__Task to complete__. What is the number of lines in the data that contain "give"? Respond with nothing else.

Collected data entries

◇ ◇ ◇ ◇

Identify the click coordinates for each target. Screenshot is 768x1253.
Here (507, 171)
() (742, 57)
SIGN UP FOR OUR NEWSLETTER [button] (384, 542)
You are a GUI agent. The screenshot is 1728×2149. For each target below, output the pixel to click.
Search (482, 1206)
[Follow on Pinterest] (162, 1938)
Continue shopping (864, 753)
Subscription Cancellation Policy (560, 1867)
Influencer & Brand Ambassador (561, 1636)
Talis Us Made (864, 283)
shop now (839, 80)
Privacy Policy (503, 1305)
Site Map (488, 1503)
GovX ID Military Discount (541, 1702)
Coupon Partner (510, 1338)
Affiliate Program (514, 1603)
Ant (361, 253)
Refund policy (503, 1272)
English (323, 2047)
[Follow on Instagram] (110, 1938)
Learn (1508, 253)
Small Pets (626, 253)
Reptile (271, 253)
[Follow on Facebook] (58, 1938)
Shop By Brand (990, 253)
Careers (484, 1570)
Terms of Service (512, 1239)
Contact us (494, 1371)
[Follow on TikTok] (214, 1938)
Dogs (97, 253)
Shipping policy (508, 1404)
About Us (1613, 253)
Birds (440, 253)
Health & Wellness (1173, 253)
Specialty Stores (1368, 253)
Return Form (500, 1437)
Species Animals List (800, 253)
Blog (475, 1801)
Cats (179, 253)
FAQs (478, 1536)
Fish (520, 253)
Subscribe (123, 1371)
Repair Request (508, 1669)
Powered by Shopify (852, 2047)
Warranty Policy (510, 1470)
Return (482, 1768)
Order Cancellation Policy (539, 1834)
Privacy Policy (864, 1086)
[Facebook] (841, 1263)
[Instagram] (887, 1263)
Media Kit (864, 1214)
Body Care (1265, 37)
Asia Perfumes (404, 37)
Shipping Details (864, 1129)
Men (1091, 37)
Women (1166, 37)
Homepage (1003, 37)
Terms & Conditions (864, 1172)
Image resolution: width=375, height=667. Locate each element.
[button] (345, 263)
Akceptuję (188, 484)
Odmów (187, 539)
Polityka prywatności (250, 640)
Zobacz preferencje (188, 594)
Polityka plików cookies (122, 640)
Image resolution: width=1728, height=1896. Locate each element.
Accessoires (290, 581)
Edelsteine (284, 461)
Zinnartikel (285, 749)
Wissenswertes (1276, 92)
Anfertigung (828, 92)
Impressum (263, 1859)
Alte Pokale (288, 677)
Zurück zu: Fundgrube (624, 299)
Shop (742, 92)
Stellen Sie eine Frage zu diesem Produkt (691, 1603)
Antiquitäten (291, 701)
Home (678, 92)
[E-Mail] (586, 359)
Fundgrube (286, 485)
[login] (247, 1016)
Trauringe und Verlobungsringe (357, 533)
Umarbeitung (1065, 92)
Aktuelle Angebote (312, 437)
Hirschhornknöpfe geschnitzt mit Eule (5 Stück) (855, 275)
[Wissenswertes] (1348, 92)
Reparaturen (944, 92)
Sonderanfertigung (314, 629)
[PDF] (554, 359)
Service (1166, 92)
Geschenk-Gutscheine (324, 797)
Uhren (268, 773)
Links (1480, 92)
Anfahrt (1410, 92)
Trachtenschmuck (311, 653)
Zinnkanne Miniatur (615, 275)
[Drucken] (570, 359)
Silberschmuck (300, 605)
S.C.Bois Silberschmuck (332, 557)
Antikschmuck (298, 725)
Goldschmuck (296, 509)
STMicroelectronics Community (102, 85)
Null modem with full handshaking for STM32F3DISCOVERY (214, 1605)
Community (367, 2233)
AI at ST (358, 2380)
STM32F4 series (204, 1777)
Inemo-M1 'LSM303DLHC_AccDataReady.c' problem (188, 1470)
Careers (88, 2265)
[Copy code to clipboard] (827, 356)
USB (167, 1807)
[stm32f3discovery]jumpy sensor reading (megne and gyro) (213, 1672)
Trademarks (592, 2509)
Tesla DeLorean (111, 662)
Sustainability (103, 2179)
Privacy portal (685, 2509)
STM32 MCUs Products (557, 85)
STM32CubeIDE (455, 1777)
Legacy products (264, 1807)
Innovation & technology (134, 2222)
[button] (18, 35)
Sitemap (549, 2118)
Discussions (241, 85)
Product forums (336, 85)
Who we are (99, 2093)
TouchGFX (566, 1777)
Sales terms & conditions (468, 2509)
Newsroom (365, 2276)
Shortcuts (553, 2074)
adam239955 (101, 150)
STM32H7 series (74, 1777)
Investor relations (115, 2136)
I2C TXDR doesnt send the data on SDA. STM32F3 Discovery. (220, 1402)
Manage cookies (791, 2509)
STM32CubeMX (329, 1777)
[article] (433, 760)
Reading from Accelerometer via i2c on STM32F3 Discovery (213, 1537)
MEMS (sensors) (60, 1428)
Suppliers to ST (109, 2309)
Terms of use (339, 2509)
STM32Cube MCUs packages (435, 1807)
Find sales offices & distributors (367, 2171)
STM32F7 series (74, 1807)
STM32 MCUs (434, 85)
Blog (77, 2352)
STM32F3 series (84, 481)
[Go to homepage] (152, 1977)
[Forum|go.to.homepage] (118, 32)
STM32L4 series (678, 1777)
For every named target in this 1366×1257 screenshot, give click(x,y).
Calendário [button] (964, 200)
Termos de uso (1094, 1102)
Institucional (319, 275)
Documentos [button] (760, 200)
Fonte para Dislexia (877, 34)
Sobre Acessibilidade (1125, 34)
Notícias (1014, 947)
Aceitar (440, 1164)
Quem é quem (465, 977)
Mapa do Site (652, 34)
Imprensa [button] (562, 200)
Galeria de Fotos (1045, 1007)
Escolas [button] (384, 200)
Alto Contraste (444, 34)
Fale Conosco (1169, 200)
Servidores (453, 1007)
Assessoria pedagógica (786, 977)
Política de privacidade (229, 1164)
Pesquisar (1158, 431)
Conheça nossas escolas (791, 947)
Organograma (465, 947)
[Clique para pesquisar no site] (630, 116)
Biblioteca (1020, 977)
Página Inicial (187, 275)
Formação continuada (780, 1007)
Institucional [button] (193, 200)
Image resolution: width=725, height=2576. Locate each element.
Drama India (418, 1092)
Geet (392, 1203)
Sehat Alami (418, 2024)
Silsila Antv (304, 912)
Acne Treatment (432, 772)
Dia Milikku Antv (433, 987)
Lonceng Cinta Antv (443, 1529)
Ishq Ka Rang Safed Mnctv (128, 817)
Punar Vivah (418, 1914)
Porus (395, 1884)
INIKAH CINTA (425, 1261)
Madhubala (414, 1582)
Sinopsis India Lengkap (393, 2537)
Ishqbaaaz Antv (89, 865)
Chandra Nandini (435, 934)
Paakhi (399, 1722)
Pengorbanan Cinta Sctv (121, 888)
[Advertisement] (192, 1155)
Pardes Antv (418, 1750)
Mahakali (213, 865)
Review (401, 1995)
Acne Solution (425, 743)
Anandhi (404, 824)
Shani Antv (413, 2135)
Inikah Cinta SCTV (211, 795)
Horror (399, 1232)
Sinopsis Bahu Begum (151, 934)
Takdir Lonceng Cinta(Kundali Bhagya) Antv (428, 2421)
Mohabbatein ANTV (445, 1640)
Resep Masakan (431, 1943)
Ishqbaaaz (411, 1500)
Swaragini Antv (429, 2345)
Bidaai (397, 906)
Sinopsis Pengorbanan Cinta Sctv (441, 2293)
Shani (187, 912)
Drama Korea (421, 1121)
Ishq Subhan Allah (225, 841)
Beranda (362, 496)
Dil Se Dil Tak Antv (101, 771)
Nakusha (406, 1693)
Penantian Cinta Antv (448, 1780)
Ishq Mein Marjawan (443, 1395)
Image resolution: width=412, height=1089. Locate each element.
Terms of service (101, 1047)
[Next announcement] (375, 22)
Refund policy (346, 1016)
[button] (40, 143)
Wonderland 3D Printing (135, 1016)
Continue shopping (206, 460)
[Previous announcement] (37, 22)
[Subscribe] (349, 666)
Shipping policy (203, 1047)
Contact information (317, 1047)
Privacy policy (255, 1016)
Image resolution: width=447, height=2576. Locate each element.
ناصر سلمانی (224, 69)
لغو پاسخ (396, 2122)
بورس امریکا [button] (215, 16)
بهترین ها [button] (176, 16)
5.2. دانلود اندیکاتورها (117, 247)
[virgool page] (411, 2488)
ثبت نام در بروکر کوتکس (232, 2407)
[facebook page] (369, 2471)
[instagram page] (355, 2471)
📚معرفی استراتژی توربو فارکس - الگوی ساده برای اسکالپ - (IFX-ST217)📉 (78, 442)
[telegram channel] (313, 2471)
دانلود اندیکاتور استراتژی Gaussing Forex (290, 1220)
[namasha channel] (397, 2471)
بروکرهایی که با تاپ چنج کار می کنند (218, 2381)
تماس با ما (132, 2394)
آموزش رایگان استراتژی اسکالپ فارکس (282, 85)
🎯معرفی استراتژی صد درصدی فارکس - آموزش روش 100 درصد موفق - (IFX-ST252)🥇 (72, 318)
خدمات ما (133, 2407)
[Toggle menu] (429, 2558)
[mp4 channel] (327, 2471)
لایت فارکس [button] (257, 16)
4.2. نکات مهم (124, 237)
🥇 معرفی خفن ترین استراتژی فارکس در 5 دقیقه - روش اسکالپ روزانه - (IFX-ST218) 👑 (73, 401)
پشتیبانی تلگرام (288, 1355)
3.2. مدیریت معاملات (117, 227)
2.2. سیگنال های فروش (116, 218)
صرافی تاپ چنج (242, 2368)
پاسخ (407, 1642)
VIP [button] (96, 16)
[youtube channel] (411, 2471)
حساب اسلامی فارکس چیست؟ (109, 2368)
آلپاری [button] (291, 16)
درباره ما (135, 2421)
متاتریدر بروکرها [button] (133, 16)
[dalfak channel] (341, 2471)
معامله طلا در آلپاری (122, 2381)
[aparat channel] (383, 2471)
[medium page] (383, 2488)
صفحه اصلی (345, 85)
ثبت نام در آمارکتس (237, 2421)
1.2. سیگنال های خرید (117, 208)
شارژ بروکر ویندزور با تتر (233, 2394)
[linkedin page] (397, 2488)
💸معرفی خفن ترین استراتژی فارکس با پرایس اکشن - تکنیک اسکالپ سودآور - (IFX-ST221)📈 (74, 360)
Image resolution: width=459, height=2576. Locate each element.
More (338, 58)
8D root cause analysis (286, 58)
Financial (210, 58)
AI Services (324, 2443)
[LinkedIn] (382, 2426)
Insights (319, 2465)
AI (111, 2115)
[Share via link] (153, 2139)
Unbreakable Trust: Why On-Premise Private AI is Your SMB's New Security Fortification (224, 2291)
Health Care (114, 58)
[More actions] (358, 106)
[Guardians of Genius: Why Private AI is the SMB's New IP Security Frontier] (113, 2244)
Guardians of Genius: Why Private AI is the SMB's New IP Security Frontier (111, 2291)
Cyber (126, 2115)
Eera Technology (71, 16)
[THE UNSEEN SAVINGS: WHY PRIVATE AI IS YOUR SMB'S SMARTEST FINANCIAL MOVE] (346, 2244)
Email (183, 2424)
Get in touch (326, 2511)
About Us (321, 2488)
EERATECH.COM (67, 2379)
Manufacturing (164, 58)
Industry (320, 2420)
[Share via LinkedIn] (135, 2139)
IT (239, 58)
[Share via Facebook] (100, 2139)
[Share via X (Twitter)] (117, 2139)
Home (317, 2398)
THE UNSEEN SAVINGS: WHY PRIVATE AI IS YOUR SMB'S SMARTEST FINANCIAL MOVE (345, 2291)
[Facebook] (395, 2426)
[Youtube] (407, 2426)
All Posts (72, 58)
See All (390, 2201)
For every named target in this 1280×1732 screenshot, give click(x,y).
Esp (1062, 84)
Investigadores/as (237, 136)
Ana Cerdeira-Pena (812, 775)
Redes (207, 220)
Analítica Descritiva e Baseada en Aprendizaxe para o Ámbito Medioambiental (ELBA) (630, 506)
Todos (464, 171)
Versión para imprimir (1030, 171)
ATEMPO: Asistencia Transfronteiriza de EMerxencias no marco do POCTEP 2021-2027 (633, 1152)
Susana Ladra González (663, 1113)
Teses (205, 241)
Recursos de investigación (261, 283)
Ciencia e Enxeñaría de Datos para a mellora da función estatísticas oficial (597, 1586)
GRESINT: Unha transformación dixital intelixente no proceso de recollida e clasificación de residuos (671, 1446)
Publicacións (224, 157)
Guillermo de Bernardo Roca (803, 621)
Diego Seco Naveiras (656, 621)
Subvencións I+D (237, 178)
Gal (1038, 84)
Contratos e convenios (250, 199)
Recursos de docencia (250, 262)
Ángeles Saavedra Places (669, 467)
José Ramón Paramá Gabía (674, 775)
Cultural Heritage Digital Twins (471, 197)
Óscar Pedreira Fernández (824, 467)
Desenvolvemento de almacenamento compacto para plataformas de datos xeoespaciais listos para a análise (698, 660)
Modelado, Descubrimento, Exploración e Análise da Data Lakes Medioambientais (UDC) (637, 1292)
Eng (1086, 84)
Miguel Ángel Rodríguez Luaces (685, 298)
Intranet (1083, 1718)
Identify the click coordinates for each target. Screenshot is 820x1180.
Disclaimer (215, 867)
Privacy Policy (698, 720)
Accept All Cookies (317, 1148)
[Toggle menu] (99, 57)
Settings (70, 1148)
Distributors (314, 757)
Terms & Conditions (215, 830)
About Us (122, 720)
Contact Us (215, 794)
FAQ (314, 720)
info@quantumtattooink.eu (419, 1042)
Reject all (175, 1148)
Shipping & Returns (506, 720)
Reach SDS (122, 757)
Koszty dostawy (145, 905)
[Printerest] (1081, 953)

◇ ◇ ◇ ◇

__Solution__. 2